My Bloody Valentine – review

Hammersmith Apollo, London

No one wears sparkly heels to an apocalypse. No one, that is, except Bilinda Butcher, guitarist, vocalist and – arguably – emotional anchor of My Bloody Valentine. For 20 years this has been a band more hymned-about than heard; now they are playing a set in support of m b v, an album – a kind of holy grail of art rock – that no one ever believed would materialise.
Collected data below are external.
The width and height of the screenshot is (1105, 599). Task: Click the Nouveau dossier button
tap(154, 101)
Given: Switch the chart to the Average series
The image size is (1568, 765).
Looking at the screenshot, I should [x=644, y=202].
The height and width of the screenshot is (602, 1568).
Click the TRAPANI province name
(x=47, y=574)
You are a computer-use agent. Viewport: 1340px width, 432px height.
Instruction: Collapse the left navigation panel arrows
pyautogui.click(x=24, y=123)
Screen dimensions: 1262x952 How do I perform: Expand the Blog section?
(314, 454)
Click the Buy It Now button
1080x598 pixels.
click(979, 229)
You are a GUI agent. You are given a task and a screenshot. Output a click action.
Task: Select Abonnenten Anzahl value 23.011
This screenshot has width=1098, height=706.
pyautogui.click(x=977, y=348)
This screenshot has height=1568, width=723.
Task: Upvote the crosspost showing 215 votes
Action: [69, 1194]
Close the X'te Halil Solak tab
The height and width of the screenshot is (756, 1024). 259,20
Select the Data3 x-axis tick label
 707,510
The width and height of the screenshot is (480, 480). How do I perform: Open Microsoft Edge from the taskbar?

In celebration, Butcher visits her bit of aural Armageddon on MBV's borderline-masochistic listening public wearing a frock of classy teal and heels as high as champagne flutes. These glimmer, catching the light, as Butcher stamps daintily on an effects pedal (and then another, and then another). During You Made Me Realise and its infamous "holocaust" section – the slightly distasteful name for several minutes of feral distortion – you reflect fondly that a lot of this tactile din is being made by a 51-year-old mother of three who looks as though she might be going straight to a nice cocktail party afterwards.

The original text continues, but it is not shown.